The Atelier d’Architecture Michel Remon has been chosen to design the new Tel-Aviv University Nanoscience and Nanotechnology Centre. This building has the ambition to become one of the most technological and cutting-edge buildings in the Middle East.
The project for Tel-Aviv University presents a matrix of vertical lines creating a “skin” covering the three-storey building. The structure will enable natural light control and balance out the interior-exterior ratio. Visually, the building will not feature windows or doors. Among the energy efficiency solutions suggested by the company is special glass to optimize sun energy, natural ventilation, solar panels to cool the building and a rainwater collection system. The building has an area of 6000 sq. m and it is planned to be completed by 2020.
The new laboratory building will become a working space for over 120 scientists and engineers who will collaborate with one of the most significant universities in Israel. According to the technical report, 12 research labs will be situated on three floors: physical, biophysical, neural engineering, molecular electronics and other labs, as well as office and public areas.
Exceedingly high requirements for design strategies are the unique feature of this project. Some laboratories require complete design accuracy: construction errors must not exceed 1 mm for every 100 sq. m. Moreover, a typical laboratory consumes five times more water and energy per sq. m. than offices and houses. That is why energy efficiency and engineering solutions are of significant importance in this project.

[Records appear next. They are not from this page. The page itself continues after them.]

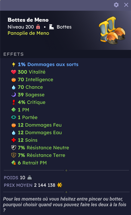Open the Panoplie de Meno set link
This screenshot has height=215, width=131.
[28, 33]
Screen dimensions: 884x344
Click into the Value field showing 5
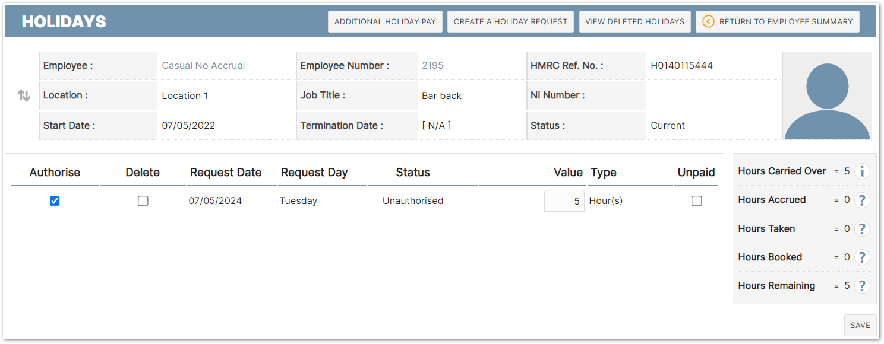(x=564, y=201)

Equally important is the fact that Tel Aviv University is a unique open-air museum of contemporary architecture and plastic arts created during the last five decades. The campus is significant for both its architecture and art installations that have been realized throughout its history. It was designed according to the principles of the Bauhaus in the early 1960s as a strict geometry of rectangular slabs and simple faculty and laboratory buildings.
Joseph Klafter, President of Tel-Aviv University:
“The final choice of the Nano building reflects the synergy between the technical needs defined by the research teams and our desire to provide an open and welcoming research environment. I have no doubt that the new building will help inspire outstanding research and global collaborations”.
Alexis Peyer, architect, Atelier d’Architecture Michel Remon:
“We chose this competition because we like to challenge areas where science meets human endeavor and progress. And nanoscience and nanotechnologies are one of the humanity's greatest endeavors. The most interesting and challenging aspect of this project was to design a very technical building specifically for scientific research while keeping a strong and iconic architecture dedicated to the Tel Aviv University campus”.